:: Work to complete ::
List each line of the records below that contains the word "size".

★ ★ ★ ★

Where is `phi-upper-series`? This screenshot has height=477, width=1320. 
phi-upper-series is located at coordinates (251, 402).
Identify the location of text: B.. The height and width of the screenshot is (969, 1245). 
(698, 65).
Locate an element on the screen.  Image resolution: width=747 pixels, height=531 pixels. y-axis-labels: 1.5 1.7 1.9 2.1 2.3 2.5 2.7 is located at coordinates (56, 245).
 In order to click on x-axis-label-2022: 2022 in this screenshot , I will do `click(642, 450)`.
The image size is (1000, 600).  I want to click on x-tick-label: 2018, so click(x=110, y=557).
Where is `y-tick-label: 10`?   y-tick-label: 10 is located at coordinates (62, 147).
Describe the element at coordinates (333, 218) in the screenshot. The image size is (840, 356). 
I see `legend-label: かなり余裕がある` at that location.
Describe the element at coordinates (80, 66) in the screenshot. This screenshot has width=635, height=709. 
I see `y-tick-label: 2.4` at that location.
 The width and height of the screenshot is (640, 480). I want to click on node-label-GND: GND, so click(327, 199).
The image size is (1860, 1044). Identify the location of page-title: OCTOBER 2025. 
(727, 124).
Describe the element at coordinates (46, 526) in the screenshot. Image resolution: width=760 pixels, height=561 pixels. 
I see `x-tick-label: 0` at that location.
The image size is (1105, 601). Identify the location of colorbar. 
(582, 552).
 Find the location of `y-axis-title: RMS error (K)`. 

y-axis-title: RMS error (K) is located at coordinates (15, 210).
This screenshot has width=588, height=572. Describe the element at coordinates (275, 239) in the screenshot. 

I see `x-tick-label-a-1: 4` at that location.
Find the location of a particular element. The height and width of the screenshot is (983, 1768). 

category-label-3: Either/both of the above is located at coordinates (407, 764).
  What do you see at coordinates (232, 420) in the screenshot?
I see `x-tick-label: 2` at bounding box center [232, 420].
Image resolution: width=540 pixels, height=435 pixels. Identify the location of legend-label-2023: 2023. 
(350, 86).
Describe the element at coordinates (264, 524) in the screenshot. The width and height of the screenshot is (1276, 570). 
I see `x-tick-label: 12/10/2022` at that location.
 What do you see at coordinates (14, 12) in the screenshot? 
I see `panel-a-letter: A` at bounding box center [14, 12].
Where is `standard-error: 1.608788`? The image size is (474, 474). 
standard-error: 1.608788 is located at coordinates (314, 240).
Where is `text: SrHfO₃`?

★ ★ ★ ★

:: Exercise solution ::
The image size is (1000, 600).  I want to click on x-tick-label: 2018, so click(x=110, y=557).
Describe the element at coordinates (333, 218) in the screenshot. The image size is (840, 356). 
The image size is (1860, 1044). Identify the location of page-title: OCTOBER 2025. 
The image size is (1105, 601). Identify the location of colorbar. 
Where is `standard-error: 1.608788`? The image size is (474, 474). 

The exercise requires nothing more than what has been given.